I met Ariel today, but I didn’t stay too late. Just before midnight I said that I had to leave because I was going to Jerusalem the next day for work. It wasn’t true. I don’t know why I wanted to leave. Maybe I was bored or wasn’t interested in recalling that time when we first met. Not because it was a bad memory or anything, but for no particular reason. I don’t know why I felt, as I heard myself speaking Hebrew, as if the voice coming out of my throat was not mine. It just comes out and speaks Hebrew on my behalf while I am there inside myself, looking and not knowing what I am doing to it and to myself. I cannot stand this voice any longer. I felt alienated. This is not the first time I have had this feeling. But it was intense and completely overwhelming me this time. I can’t take it any longer and am running out of patience with them. But how many times have I said this before? I said it and I spoke calmly or screamed, but they only see themselves. They hear, but they don’t listen. Is Ariel really any different from the rest?
***
I hear a tumult outside.
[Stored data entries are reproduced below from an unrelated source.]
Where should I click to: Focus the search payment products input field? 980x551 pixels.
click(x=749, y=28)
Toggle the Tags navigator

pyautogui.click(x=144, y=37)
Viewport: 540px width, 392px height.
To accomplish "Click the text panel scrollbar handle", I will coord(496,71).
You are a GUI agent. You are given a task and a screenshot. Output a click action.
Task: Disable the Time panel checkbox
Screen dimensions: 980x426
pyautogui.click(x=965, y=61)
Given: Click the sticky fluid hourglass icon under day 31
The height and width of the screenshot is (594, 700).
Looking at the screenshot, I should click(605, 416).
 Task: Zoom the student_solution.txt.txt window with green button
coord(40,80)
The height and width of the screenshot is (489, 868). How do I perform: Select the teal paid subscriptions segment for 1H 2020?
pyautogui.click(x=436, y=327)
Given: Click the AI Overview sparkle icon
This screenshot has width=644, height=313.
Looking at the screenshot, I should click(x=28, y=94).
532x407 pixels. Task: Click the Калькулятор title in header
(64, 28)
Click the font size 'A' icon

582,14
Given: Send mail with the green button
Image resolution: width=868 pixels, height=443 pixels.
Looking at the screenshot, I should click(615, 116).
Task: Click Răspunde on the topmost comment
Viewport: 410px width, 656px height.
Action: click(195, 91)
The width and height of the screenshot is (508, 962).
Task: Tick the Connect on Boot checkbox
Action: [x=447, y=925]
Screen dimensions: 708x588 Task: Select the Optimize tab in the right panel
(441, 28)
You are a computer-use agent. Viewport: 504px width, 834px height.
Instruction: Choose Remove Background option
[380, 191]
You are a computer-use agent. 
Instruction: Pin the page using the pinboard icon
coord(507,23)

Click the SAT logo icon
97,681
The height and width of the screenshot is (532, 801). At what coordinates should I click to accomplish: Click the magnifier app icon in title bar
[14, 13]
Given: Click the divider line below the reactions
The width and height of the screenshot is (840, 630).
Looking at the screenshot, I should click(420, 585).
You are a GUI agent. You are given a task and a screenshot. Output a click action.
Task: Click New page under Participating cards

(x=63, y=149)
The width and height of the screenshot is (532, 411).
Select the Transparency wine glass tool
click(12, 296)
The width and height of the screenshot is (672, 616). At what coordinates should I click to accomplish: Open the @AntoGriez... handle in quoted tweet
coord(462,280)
I’m remembering you a lot tonight. Tata? Are you here? I called to you, but you didn’t answer. Maybe it’s my fault that I can’t see you. Perhaps I should look carefully. I went back in and closed the balcony door. I had gone out to call you. You used to say that balconies are the best thing about city houses. I’m listening to one of your favorite songs, Um Kulthum’s “Do you Still Remember?” I feel so cold, as if it’s mid-December. White cold. White like pure snow that will soon be sullied. White, like this white city.
I wish you were here.
Missing you is like a rose more thorns than petals.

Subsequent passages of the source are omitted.